I think they are fundamentally different here, see below:

> - Once the interrupt is reported by the device, by returning the
>   buffer over the eventq, the _level_ interrupt must be masked by the
>   device until the time the buffer is re-queued by the driver, else it
>   will end up reporting the same interrupt again as the line would
>   have stayed at the same level until the interrupt handler had a
>   chance to run and service the interrupt.
>
>   This is not the case for edge interrupt of course, where we need to
>   latch value as that counts for a new interrupt.
>
> > For an edge triggered interrupt, I think it makes sense to unmask the
> > interrupt at the device level and latch any incoming events until a
> > request gets queued on the eventq.
>
> I think the same holds true for level interrupts too.

Wouldn't that cause the virtio-gpio device to send a second spurious
interrupt reply for every hardware event?

During probe time, the level may be active if the device connected to the
gpio has latched an event itself. When that device gets initialized, its
driver would clear the status and bring the line to 'inactive' state before
enabling interrupts. If the virtio-gpio device latches the state of the line
having been active in the past, you get a first spurious reply. The driver
will know how to deal with it, but it can be avoided.

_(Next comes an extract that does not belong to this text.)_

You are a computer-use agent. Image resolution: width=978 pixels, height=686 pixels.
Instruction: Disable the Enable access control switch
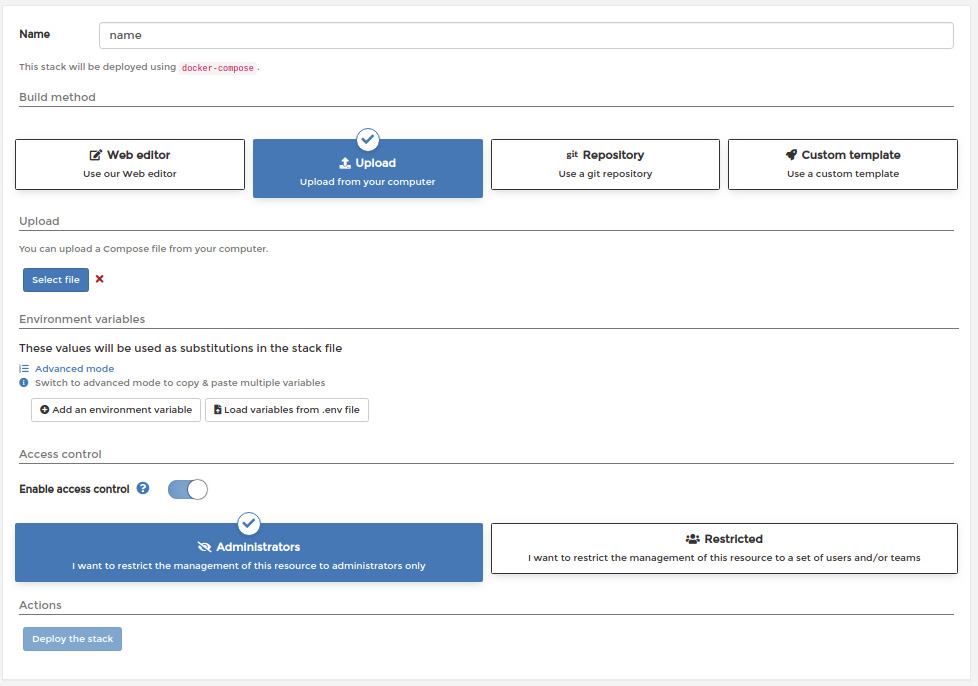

For the later operation, the gpio client device signals an event by
making the line active again, at this point the virtio-gpio device (in
the host) gets signaled and queues the reply. If it then looks at the
line, it is still active, so with your model it would have to latch another
event. The gpio slave driver in the guest then processes the event
and deactivates the line in order to not get woken up again until
something new happens.

If the virtio-gpio device has already latched another event, this
logic fails and you get woken up again directly at the end-of-interrupt
(i.e. requeueing the eventq message) even if the line is currently
inactive.

> > > +\item The driver MUST set the IRQ trigger type to
> > > +    \field{VIRTIO_GPIO_IRQ_TYPE_NONE} once it is done using the GPIO line,
> > > +    previously configured for a different trigger type.
> > >  \end{itemize}
> >
> > I'm not entirely sure why this "MUST" be done. Can't the device clean up the
> > irq when the  line is set back to direction=none or the queues are shut down?
>
> Yes we can infer that from direction=none as well, but even then the
> device needs to return the unused buffers over the eventq. And I
> thought it maybe better to explicitly mark this to be done and not mix
> with other operations like direction=none.
>
> For the queues being shut case, I see that as a crash or hard stop.
> The device may want to handle things in that case by its own way, but
> the spec must try to avoid that case entirely and not encourage people
> to do things that way :)

This still sounds like a "SHOULD" instead of "MUST" to me though,
but I don't remember the exact definitions of these.

> > > +\item The driver queues a pair of buffers, interrupt-request and
> > > +    interrupt-response, to the \field{eventq} virtqueue for the GPIO line.
> > > +
> > > +\item The driver notifies the device of the presence of new buffers on the
> > > +    \field{eventq} virtqueue.
> > > +
> > > +\item The driver sends the \field{VIRTIO_GPIO_MSG_SET_IRQ_TYPE} message over the
> > > +    \field{requestq} virtqueue and the device configures the GPIO line for the
> > > +    requested trigger type and unmasks the interrupt.
> >
> > Ah, I guess that explains the flow. I was expecting the reverse order (first
> > set-irq-type, then queue event request), but I suppose it works either way.
>
> Whatever the flow is here at the driver, the device may observe these
> differently as these are two different virtqueues here. The device
> should always provide the buffer before requesting the device to
> enable to interrupt IMO.

Fair enough, I don't care too much about this one, I was just thinking we'd
expect it to do it the other way round since that is more consistent with the
continued operation after the interrupts remain enabled and we go back and
forth requeing new eventq requests without turning them off again.